Work instruction 1 => From the passage on freedom, reproduce word for word the section starting at "Yet many of" and ending at "of one’s society.".
Work instruction 2 => In the passage on freedom, what is named as the ultimate danger of lacking big picture clarity?
Work instruction 3 => Carry on the passage on freedom past its final sentence.

Text segment =>
+ + + + + + +
Freedom is the ability to do what you want. A slave cannot do what he or she wants. His
will is imprisoned. We live in a country where we can, for the most part, live the life we
want. (I’m speaking in general terms and not in terms of the current political culture
which may seem limiting to some.)
Yet many of us are still not truly free. To be free, one has to know what one wants out of
life, to have big picture clarity. Living a life based on fulfilling one’s bucket list of
desires may seem empowering but may in truth be a very limited life. The will is only
fully free when it knows what it’s living for. Most don’t know what they’re living for and
by default live limited and impoverished lives. The ultimate danger of lacking big picture
clarity is that one is likely to be a slave to the values and perspectives of the prevailing
culture.
To fully free the will, one must think deeply. This is why the great rabbis said, “The only
truly free person is the person who is involved in the study of Torah.” Involvement in
Torah demands rigorous and independent thinking, which is the only way to ensure that
one will not become a slave to the values of one’s society.
+ + + + + + +
Record excerpts =>
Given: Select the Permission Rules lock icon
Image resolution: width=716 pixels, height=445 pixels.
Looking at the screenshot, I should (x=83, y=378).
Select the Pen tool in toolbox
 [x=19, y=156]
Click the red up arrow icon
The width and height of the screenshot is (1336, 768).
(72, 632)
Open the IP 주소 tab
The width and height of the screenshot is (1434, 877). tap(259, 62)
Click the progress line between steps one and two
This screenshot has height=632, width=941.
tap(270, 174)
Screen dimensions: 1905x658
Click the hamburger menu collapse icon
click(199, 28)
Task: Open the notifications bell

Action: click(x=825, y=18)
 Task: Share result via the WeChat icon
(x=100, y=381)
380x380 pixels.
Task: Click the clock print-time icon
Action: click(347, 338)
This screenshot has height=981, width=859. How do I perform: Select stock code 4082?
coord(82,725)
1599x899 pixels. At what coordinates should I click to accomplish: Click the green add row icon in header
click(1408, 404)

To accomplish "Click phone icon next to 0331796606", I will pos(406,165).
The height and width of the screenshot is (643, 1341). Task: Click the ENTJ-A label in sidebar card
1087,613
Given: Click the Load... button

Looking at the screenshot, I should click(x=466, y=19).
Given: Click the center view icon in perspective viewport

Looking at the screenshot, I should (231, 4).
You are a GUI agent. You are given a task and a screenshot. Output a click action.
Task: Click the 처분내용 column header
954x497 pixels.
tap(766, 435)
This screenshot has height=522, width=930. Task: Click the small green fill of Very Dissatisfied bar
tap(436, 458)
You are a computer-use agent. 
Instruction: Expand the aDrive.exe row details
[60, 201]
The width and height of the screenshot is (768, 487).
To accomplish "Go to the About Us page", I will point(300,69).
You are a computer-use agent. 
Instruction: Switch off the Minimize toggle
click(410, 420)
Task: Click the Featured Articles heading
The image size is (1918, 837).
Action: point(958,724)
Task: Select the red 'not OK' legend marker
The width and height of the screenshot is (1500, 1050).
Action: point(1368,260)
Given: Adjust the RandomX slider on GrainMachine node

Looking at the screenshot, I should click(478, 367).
+ + + + + + +
Answer space 1 =>
Yet many of us are still not truly free. To be free, one has to know what one wants out of
life, to have big picture clarity. Living a life based on fulfilling one’s bucket list of
desires may seem empowering but may in truth be a very limited life. The will is only
fully free when it knows what it’s living for. Most don’t know what they’re living for and
by default live limited and impoverished lives. The ultimate danger of lacking big picture
clarity is that one is likely to be a slave to the values and perspectives of the prevailing
culture.
To fully free the will, one must think deeply. This is why the great rabbis said, “The only
truly free person is the person who is involved in the study of Torah.” Involvement in
Torah demands rigorous and independent thinking, which is the only way to ensure that
one will not become a slave to the values of one’s society.

Answer space 2 => One is likely to be a slave to the values and perspectives of the prevailing culture.

Answer space 3 =>
Passover is called the time of freedom. The Jewish people were slaves in Egypt. Their
ultimate enslavement was not the enslavement of their bodies but the enslavement of
their minds and will. Passover offers us the opportunity to slay the gods of our society
and pursue a more expansive life vision.
Slavery is comfortable. It’s more comfortable to let someone tell us what to do and do
our thinking for us. (At the risk of offending some, could there not be a better example of
this than the Covid lockdown?) The challenge is that it’s uncomfortable to think and even
frightening. To free the will, we must think deeply. Will we once and for all ask
ourselves the big questions of life and seek to expand our life vision or continue to stay
enslaved to our narrow visions (In Hebrew the word, Egypt means narrow)?